_Aim of the exercise_. Scan the data below for the string "Image". Show every line where it turns up.

_Exercise data_.

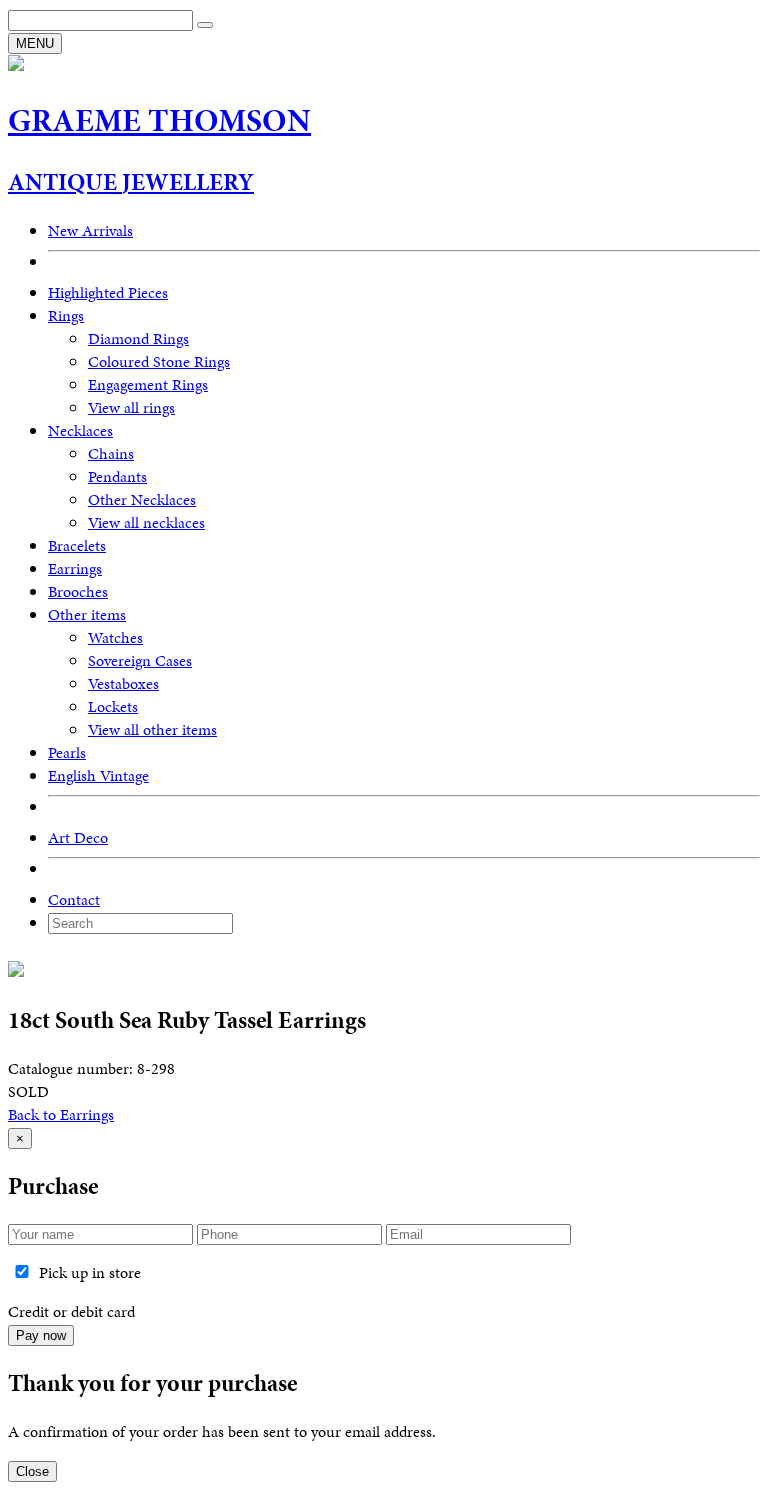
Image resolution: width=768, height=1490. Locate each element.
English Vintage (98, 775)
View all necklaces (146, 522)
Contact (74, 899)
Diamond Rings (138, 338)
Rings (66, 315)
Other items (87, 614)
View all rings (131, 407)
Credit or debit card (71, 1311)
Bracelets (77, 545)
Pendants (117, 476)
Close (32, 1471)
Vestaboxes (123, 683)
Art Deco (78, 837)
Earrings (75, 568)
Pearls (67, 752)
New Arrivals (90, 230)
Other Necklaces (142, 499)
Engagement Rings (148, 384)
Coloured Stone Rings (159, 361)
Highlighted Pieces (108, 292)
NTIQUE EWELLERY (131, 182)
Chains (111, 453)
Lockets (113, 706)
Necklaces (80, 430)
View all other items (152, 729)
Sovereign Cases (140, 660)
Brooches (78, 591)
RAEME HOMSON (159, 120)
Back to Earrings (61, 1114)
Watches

---

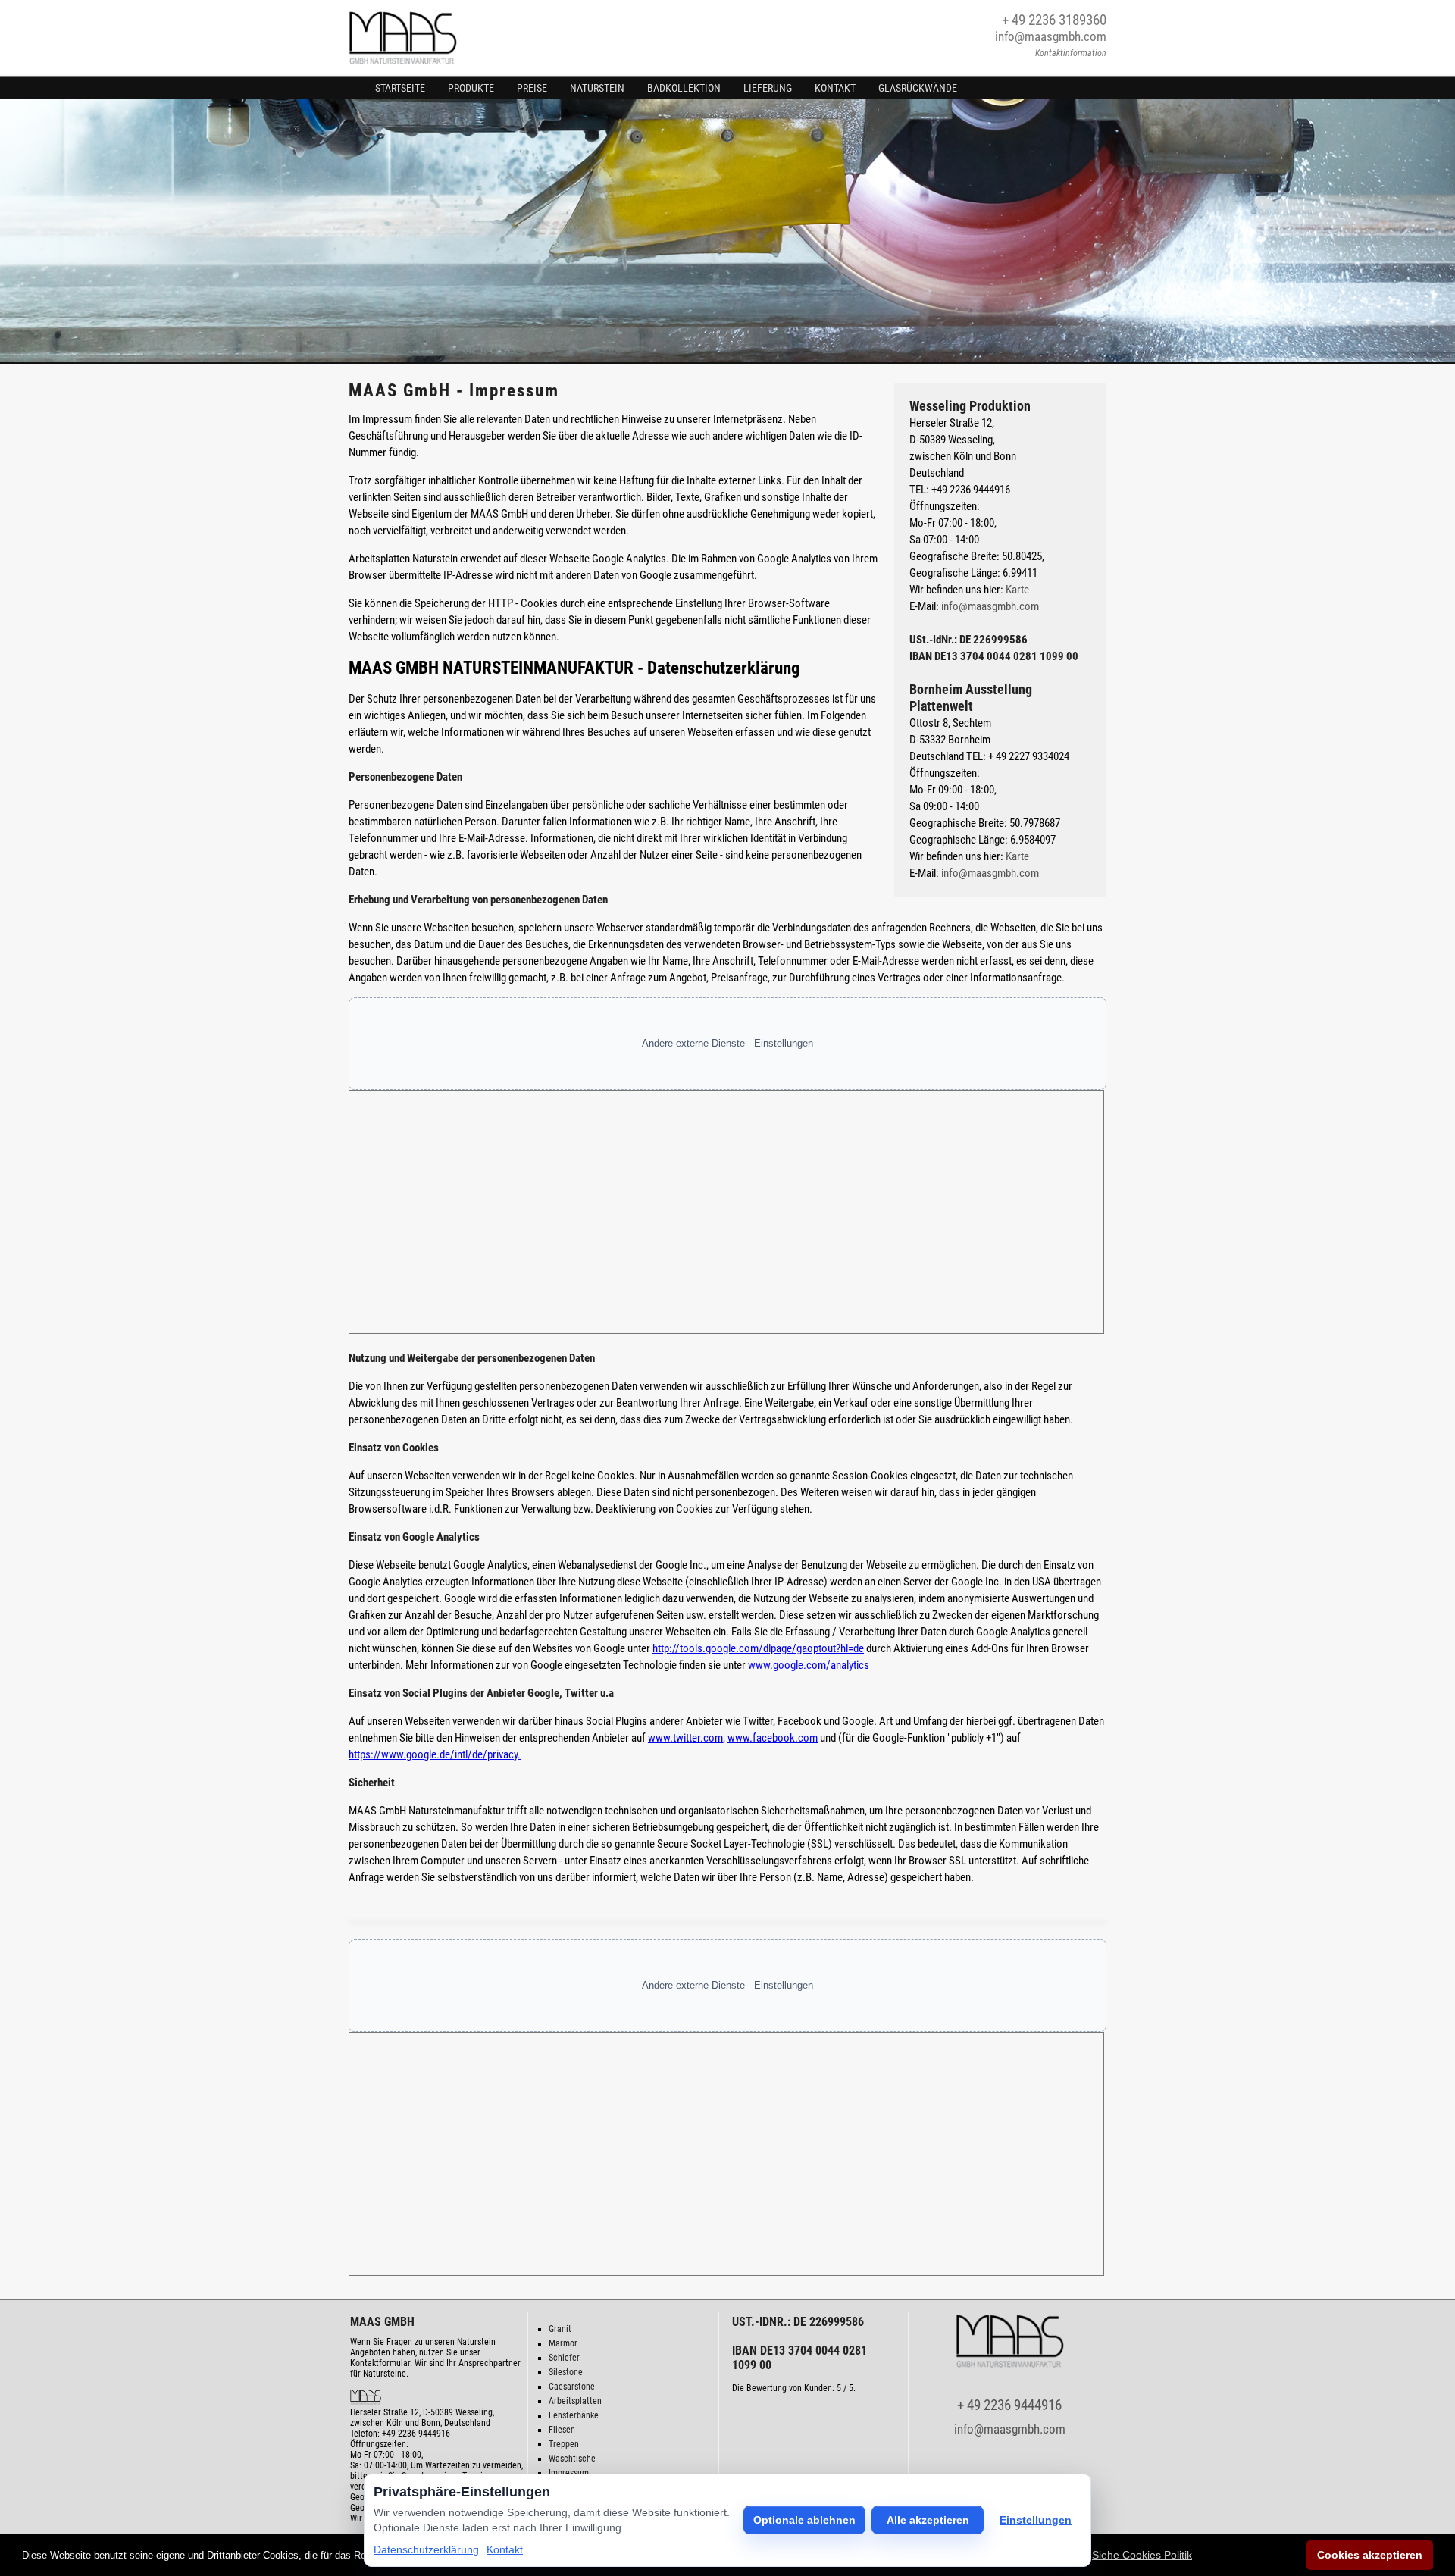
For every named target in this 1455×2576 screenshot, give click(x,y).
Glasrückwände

---

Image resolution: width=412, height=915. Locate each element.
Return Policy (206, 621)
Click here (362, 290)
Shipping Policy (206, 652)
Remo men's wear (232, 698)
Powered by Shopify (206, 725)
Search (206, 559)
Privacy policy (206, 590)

_Response to the exercise_.
Image resolution: width=768, height=1490. Locate each element.
Image resolution: width=412, height=915. Locate each element.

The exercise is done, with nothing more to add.